Lire aussi: Presse: la Cour européenne des droits de l’Homme condamne la Suisse pour avoir forcé une journaliste à révéler ses sources
“Ces menaces sont révélatrices des difficultés auxquelles sont encore confrontées les journalistes congolais dans leur travail quotidien, ajoute Arnaud Froger, responsable du bureau Afrique de RSF. Malgré les discours encourageants du président élu il y a près de deux ans, aucune réforme d’envergure n’a été menée pour améliorer l’environnement de travail des journalistes. RSF et JED demandent la mise en place urgente d’un mécanisme d’alerte pour la sécurité et la protection des journalistes”.

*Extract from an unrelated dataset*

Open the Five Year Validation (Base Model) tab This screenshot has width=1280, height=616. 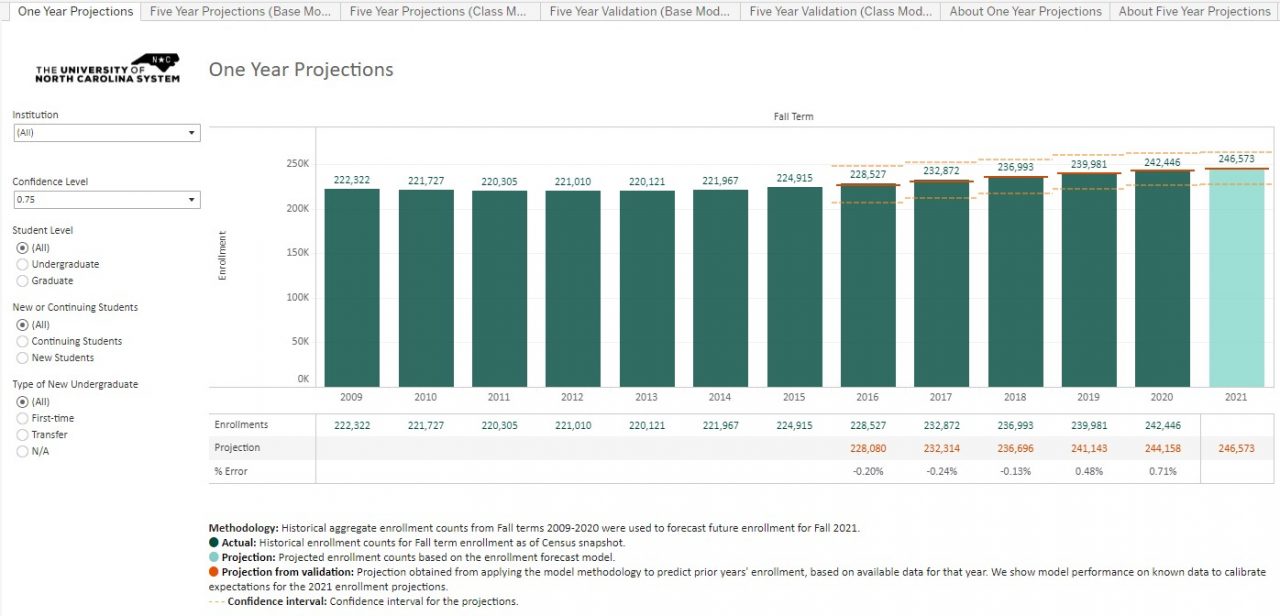click(639, 11)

Les exactions à l’encontre des journalistes continuent de se maintenir à un niveau élevé en RDC. Selon JED, au moins douze journalistes ont fait l’objet de menaces et d’intimidations depuis le début de l’année. Ces atteintes à la liberté de la presse sont encore très souvent le fait des autorités locales ou de membres des forces de sécurité elles-mêmes. En septembre, RSF avait documenté la vague de répression ayant touché des journalistes de la province du Sankuru. François Lendo, le directeur de la radio Radio Télé Losanganya avait été arbitrairement détenu pendant 11 jours après une plainte du gouverneur de la province.
La RDC occupe la 150e place sur 180 pays au Classement mondial de la liberté de la presse établi par RSF.